Max has a question about dialogue:
I was wondering if you have any thoughts on differentiating dialogue between characters. As a new screenwriter, I don't mind trying to distinguish the "voice" of characters who have very different backgrounds, but I struggle on this issue when the characters are similar to each other. Obviously differentiation just for the sake of differentiation would be a bigger debacle, but in the good scripts you've read, how do they handle this?
I think giving them contrasting points of view helps. Ideally there'll be some conflict in the scene and that will be how you find a way to differentiate the two. The more developed your characters are as people, the more different their dialogue will naturally sound.

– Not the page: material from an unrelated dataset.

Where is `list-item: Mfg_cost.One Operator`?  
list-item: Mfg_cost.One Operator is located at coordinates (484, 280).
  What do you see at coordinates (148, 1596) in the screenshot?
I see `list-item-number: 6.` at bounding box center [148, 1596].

Take a look at Seinfeld. George and Jerry are close friends. They grew up together, they share a lot of the same interests and they're both vaguely Jewish. What makes their dialogue different? Attitude. Jerry is far more likely to toss off some dry insult or throwaway snide comment. Told of George's latest antics while working for the Yankees, Jerry says, "That's a helluva an organization they're running over there. I can't imagine why they haven't won a pennant in years." Can you see the same line of dialogue coming out of George's mouth?
How would George express frustration or contempt for that situation? He'd probably just say: "Can you believe this? No WONDER they can't win a pennant!"
Both Jerry and George often say exactly what they think. The difference is that Jerry masks his feelings with sarcasm, where as George will either lay it out there or lie outright in the furtherance of some larger scheme.
Another good example - The Vampire Diaries. Stefan and Damon are both vampires, they both hail from the same era, and to a large extant you could argue they both love Elena in their own way. However, despite the similar backgrounds, they are completely different people. Stefan is more internal and thoughtful. He chooses his words more carefully and rarely goes on the attack in a conversation, save for talking to his brother. Damon, on the other hand, is all about throwing verbal daggers. On top of that, he tries very hard to make it appear that he doesn't give a rat's ass about whatever's being discussed, even when it's clear he does.
Good dialogue comes from point of view, and THAT comes from character. Work that out and you should be fine.